Text segment:
%%

Questions have been mounting if late Seoul Mayor Park Won-soon was tipped off about a sexual harassment complaint against him before apparently taking his own life.

While circumstantial evidence indicates that he might have known about the complaint, it remains unknown who leaked the information as all the involved agencies have strongly denied the suspicion.

Police claimed it briefed the presidential office Cheong Wa Dae on the case but didn't tell Park about it, while the presidential office denied having passed the information to the mayor. The Seoul metropolitan government said it hadn't been aware of the complaint at all.

But a central government official told Yonhap New Agency via telephone on Tuesday afternoon that the government understands that the city had been aware of an upcoming complaint against the mayor and updated Park on the development.

"(Park's death) happened after Mayor Park was briefed by city officials (on the upcoming complaint)," the official said requesting anonymity. 

The complaint was filed at 4:30 p.m. Wednesday by Park's former secretary at the Seoul Metropolitan Police Agency. She was under a police probe until 2:30 a.m. Thursday, according to her lawyer. On Thursday morning, Park abruptly canceled his schedule for the day and went missing until he was found dead early Friday morning.

%%

Aim 1: Repeat the portion of the news excerpt from "Police claimed it" up to and including "said requesting anonymity.", word for word.
Aim 2:
Answer these questions using the news excerpt:
(a) Which office did police say they briefed on the case?
(b) What did the Seoul metropolitan government say about the complaint?
(c) At what time on Wednesday was the complaint filed?

Dataset records:
%%

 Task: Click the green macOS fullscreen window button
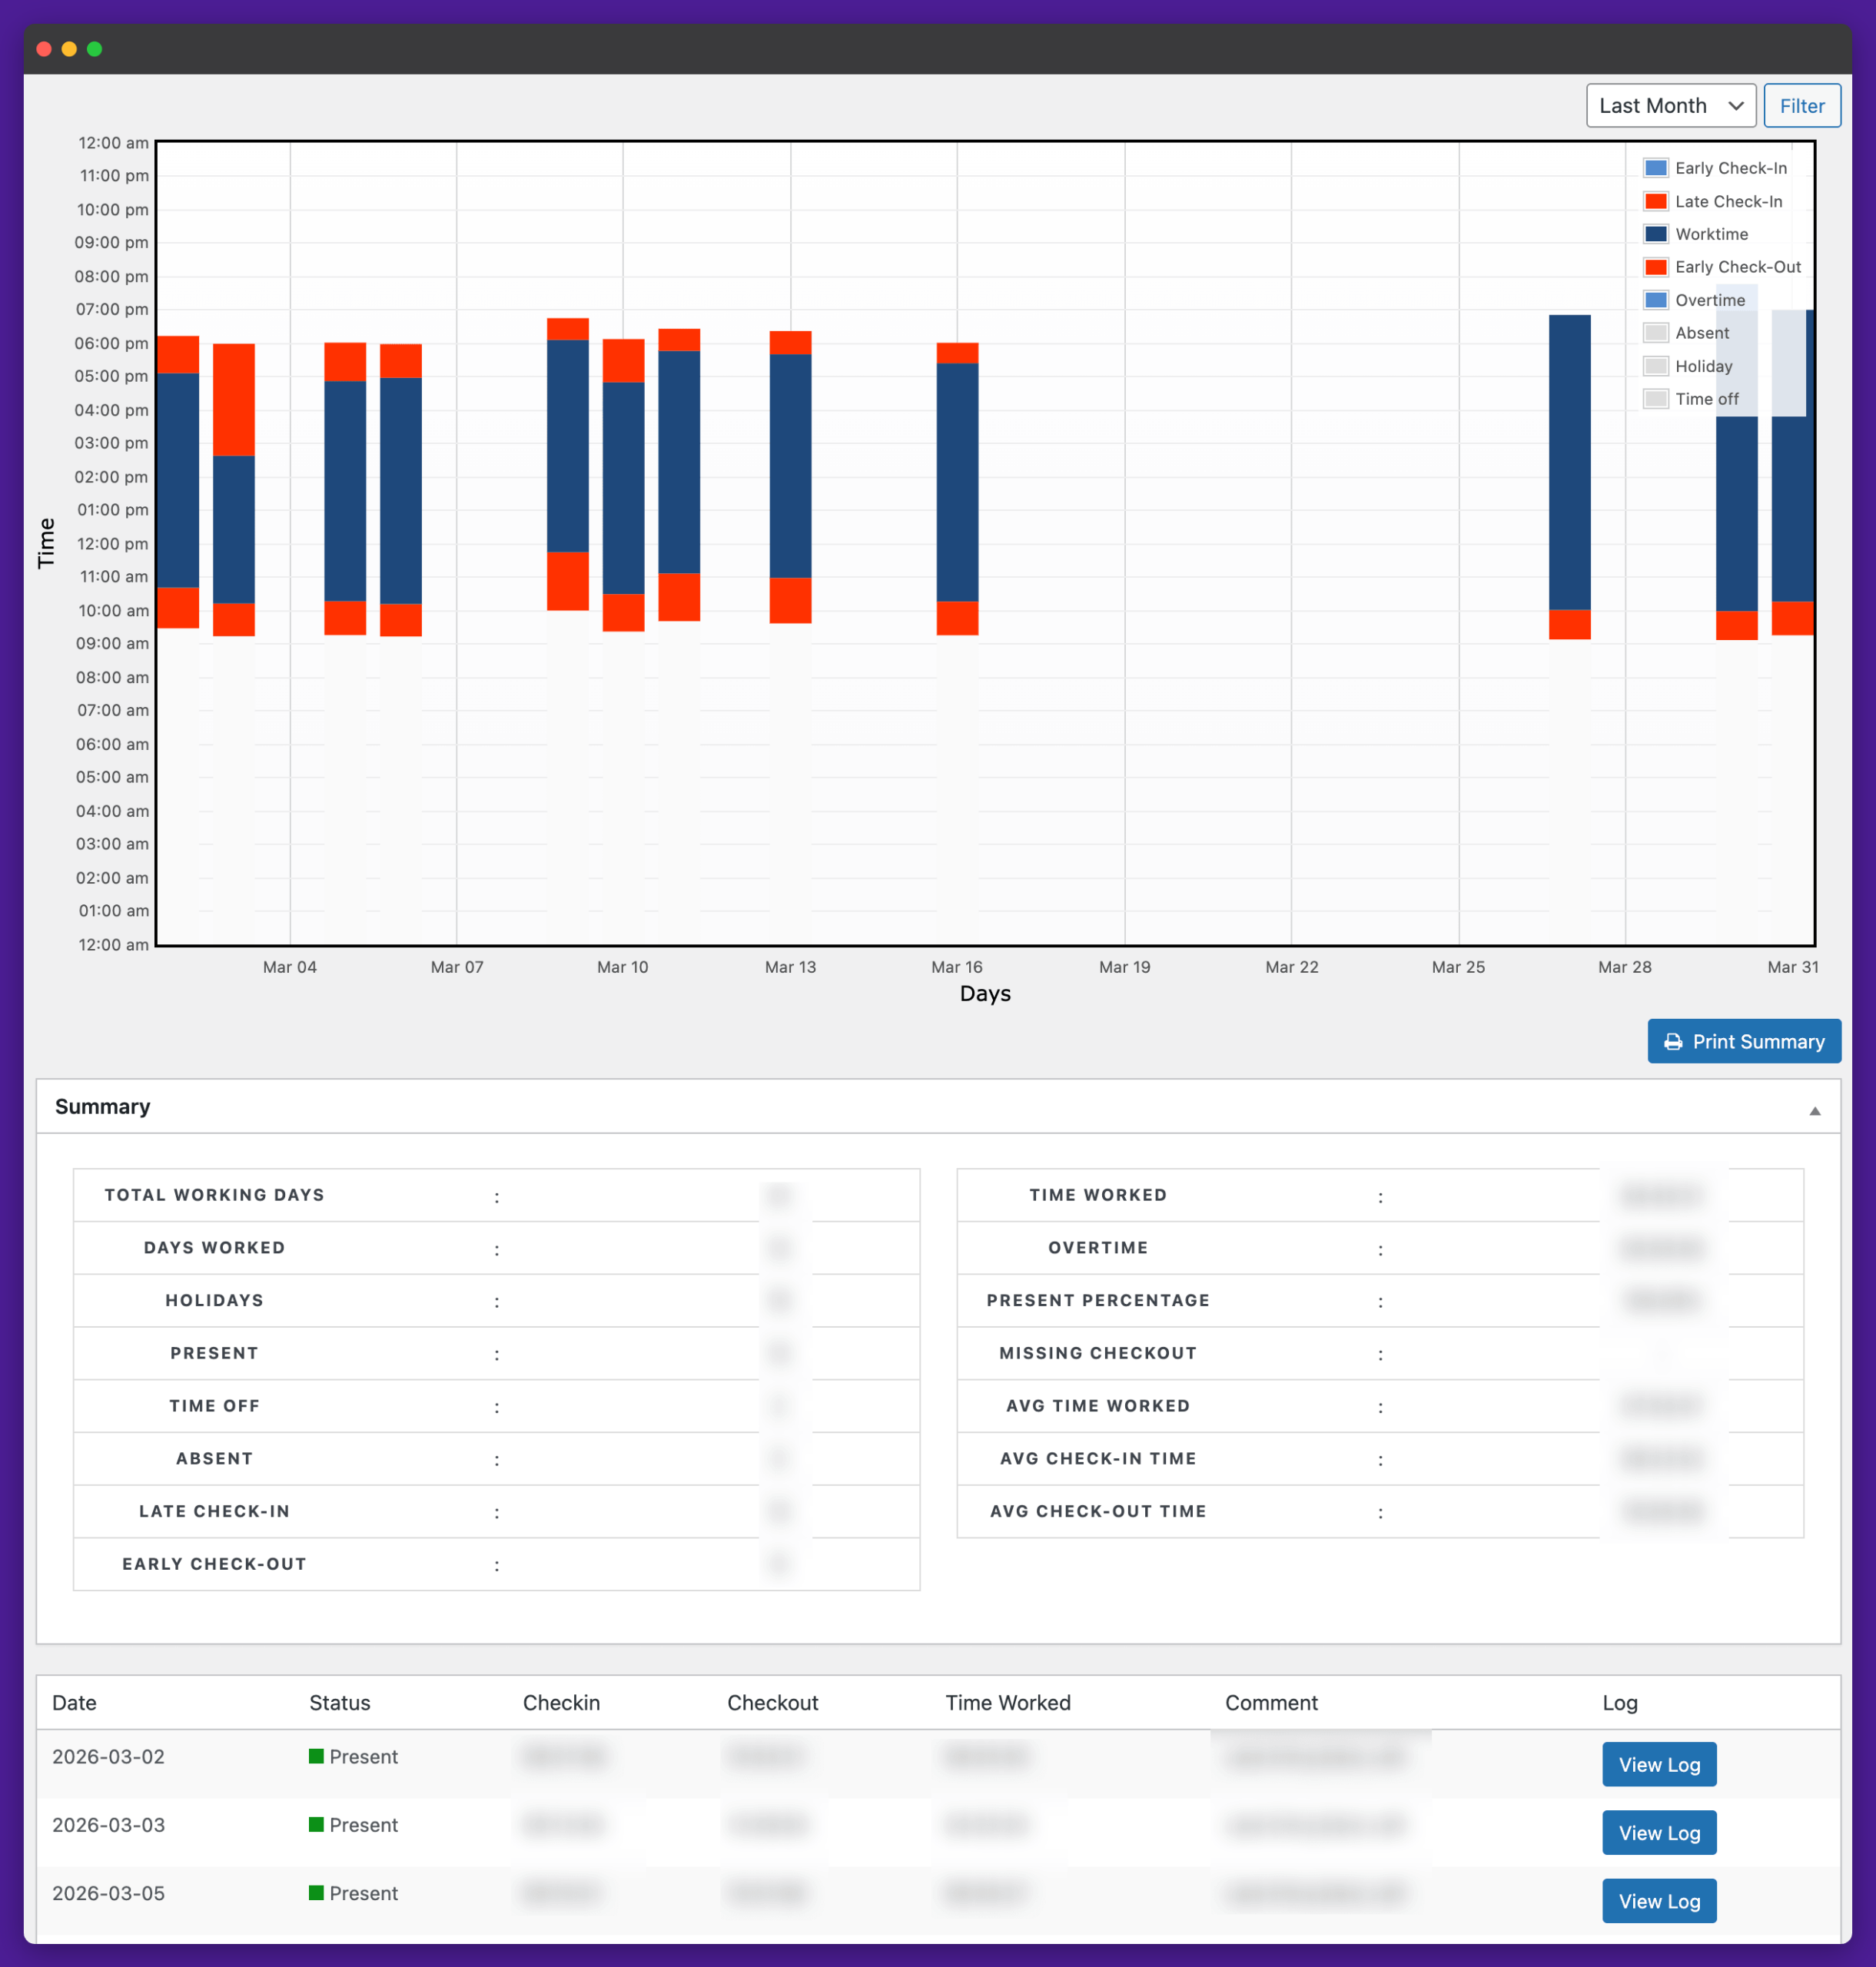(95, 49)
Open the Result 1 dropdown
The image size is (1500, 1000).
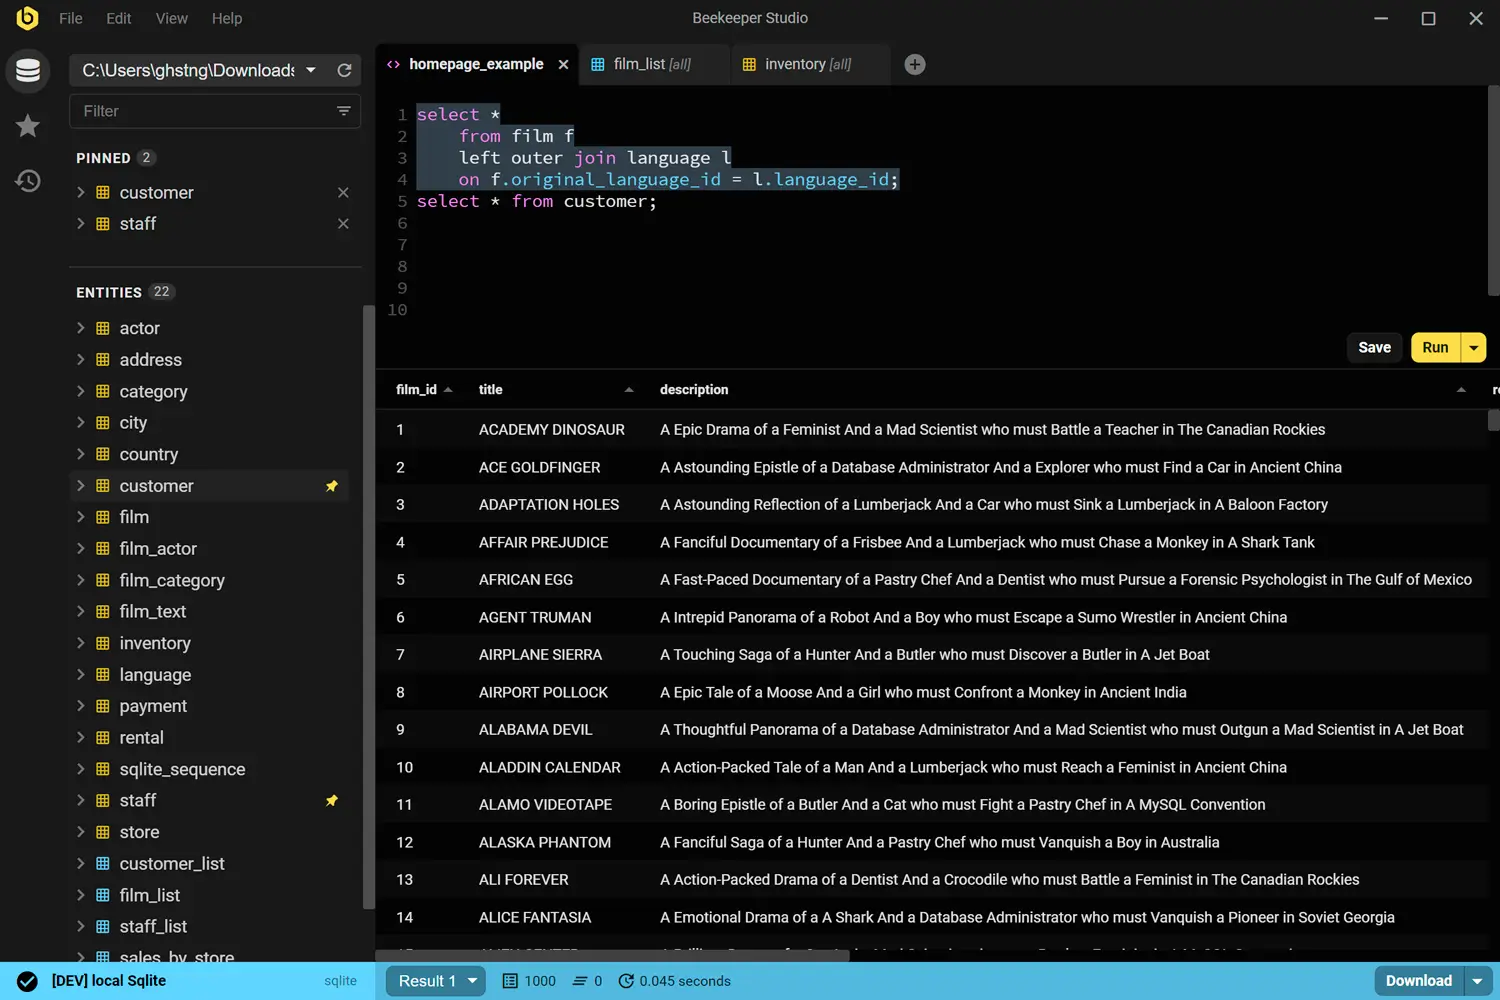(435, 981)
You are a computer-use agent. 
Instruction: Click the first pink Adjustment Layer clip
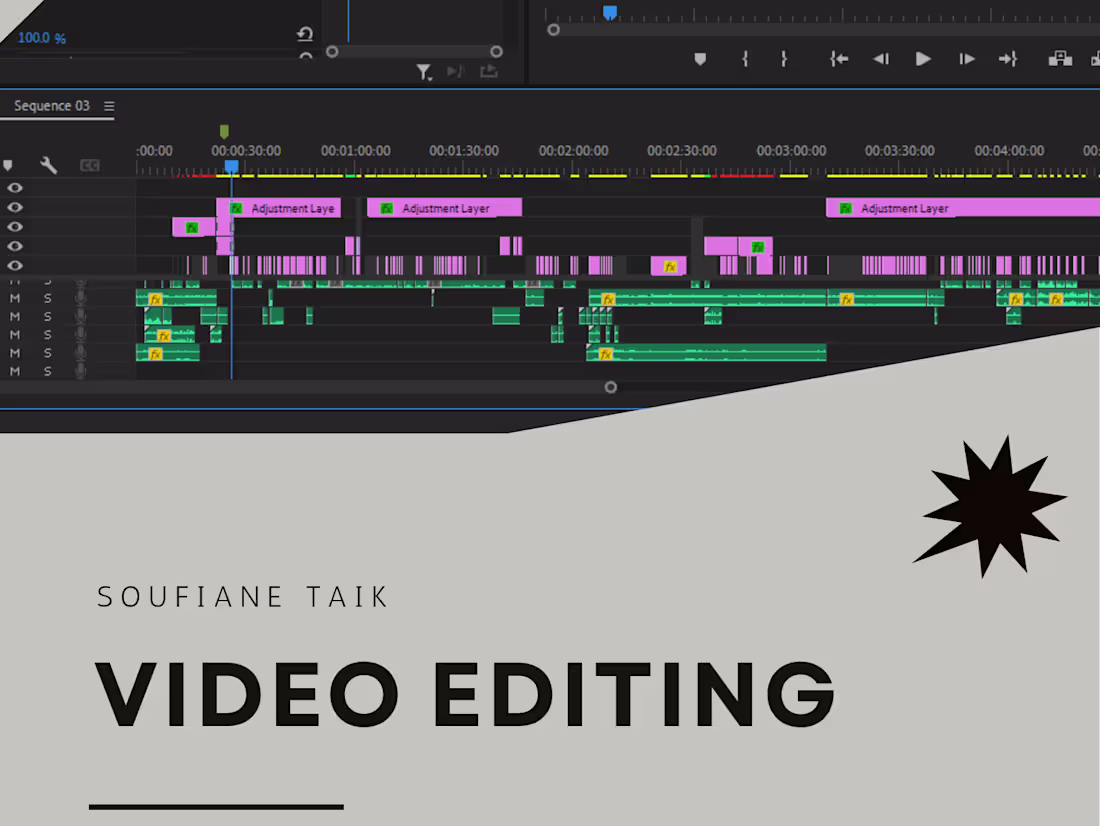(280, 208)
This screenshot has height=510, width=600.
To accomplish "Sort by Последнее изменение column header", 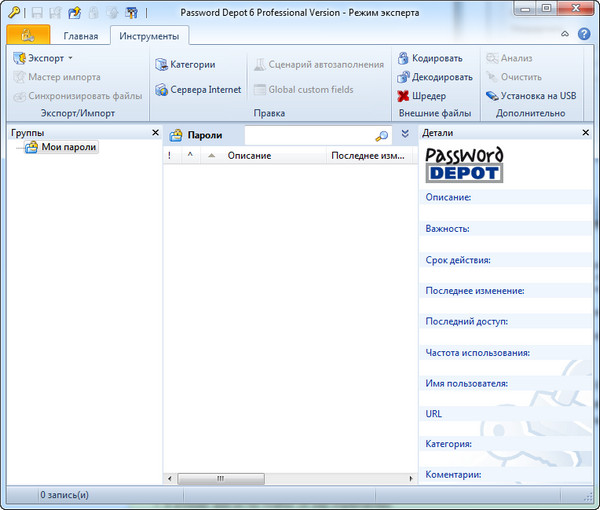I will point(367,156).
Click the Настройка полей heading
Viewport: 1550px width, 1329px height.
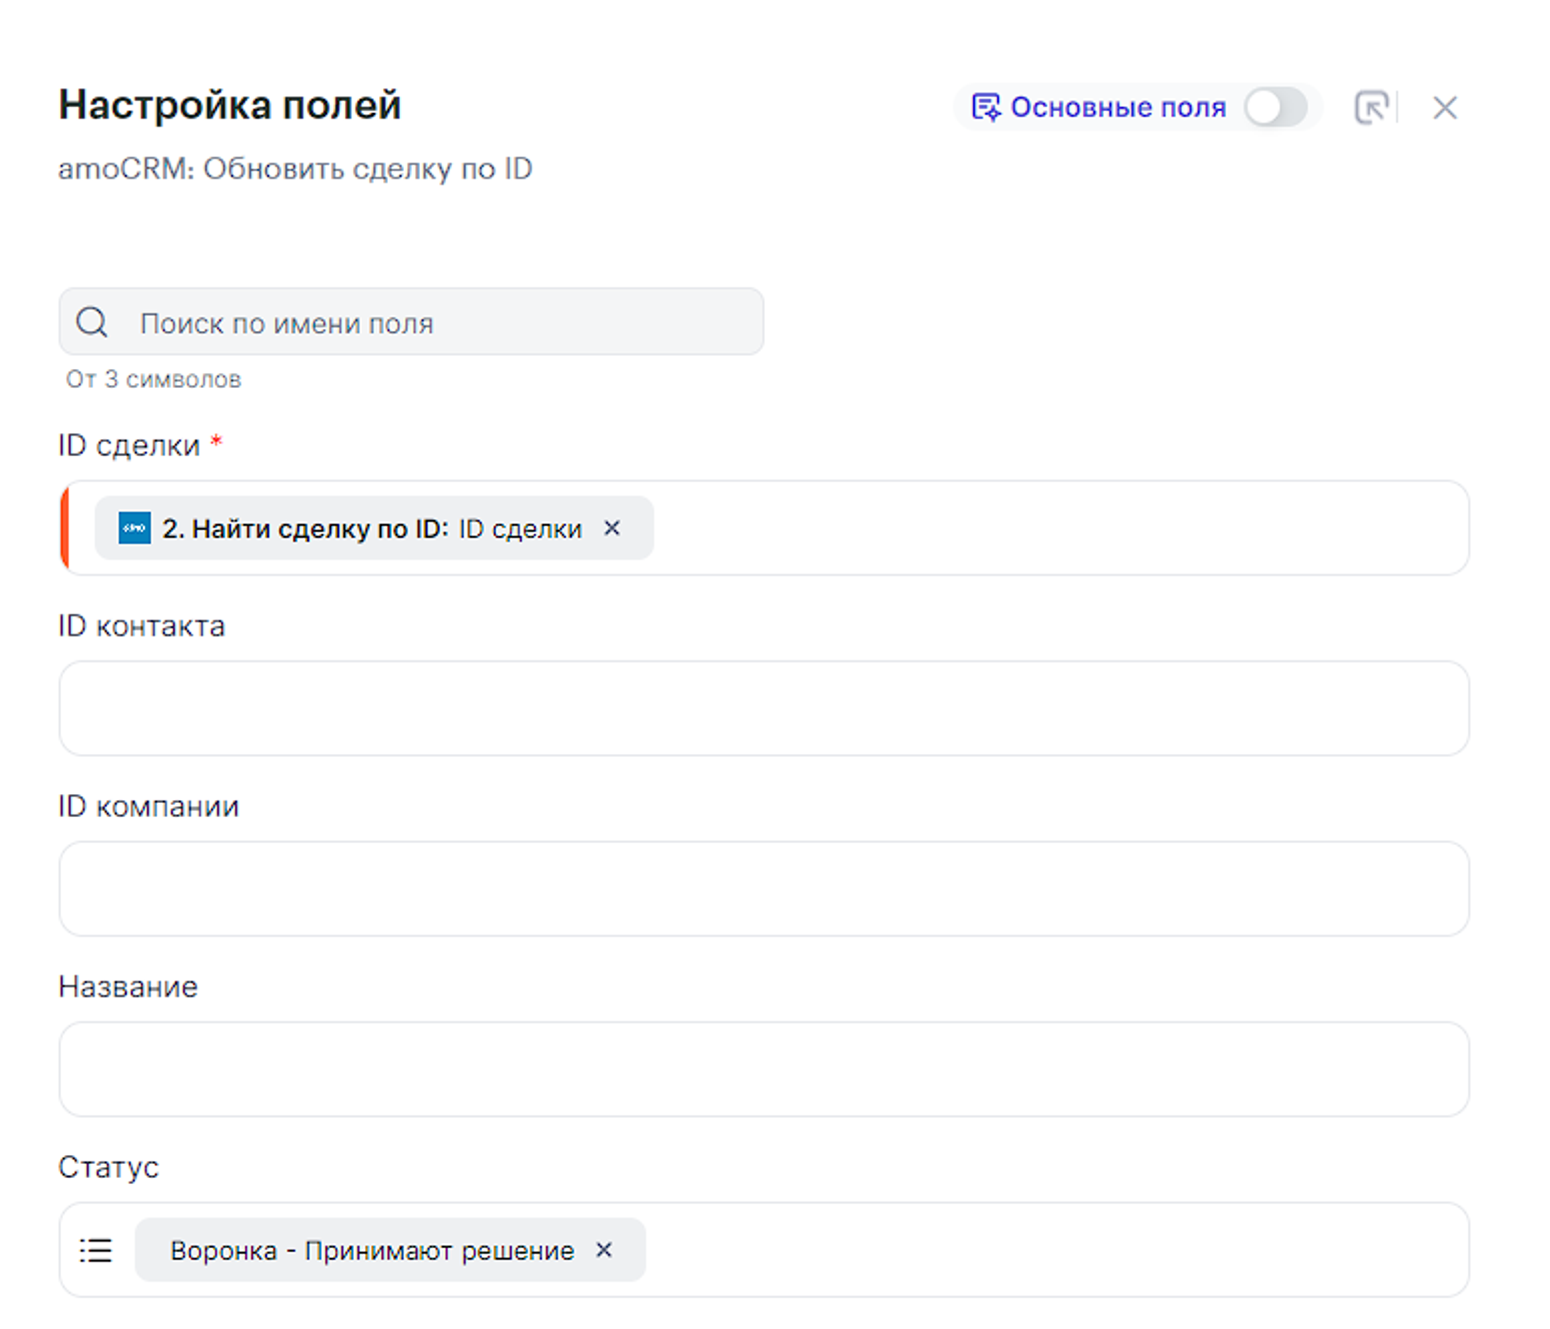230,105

%%

Answer 1:
Police claimed it briefed the presidential office Cheong Wa Dae on the case but didn't tell Park about it, while the presidential office denied having passed the information to the mayor. The Seoul metropolitan government said it hadn't been aware of the complaint at all.

But a central government official told Yonhap New Agency via telephone on Tuesday afternoon that the government understands that the city had been aware of an upcoming complaint against the mayor and updated Park on the development.

"(Park's death) happened after Mayor Park was briefed by city officials (on the upcoming complaint)," the official said requesting anonymity.

Answer 2:
(a) The presidential office, Cheong Wa Dae.
(b) It said it had not been aware of the complaint at all.
(c) At 4:30 p.m.